The Venerable Bājiāo, presented to the assembly, saying, “If you have a walking staff, I will give you a walking staff. If you have no walking staff, I will seize your walking staff.”

Wúmén’s Comment

It supports you as you cross the water over the Broken Bridge. It is your companion, returning to the village, no moon. If you call it a walking staff, you enter hell straight as an arrow.

Verse

Everyplace - deep and shallow
Entirely in its grip
Supporting the sky and propping up the earth
Everywhere shaken by the school’s wind

The staff here might represent the practice-awakening that we've discovered through our sincere efforts on the Way and that we've settled into using to support us on our journey through the tough spots on the road. So we might think we have a staff, but it is at these times that the staff is taken and we find that we have no staff.

As Wúmén compassionately points out, clinging to our old staff sends us to hell.

On the other hand, we might think we have no staff, no support, no refuge. But it is at these times of difficulty that we really learn what no-staff truly is.

This no-staff staff supports us as we cross the bridge from this time to another phase of the journey, from isolation to community, or from community to a period of isolation - across the bridge that only seems to be broken, wholeness confirmed through continuing on the Way. The no-staff staff is our only friend as we walk through the village at midnight.
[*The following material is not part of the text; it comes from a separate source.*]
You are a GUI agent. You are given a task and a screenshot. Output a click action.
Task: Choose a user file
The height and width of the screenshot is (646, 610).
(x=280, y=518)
Wúmén's verse ends with "Everywhere shaken by the school’s wind." "School's wind" is the style, the customs, and the tradition of a lineage (宗風, Japanese, shūjo). Rather than these times of difficulty reflecting something wrong with us, this line radically affirms these periods - this too is the Way.

It is the wind of our Zen Way that shakes such things loose and exposes them. Our skillful practice is what makes possible our steady (and sometimes steady within the not-so-steady) walking with it all.

Additional recommended resource: Philip Taiho Martin, The Zen Path Through Depression.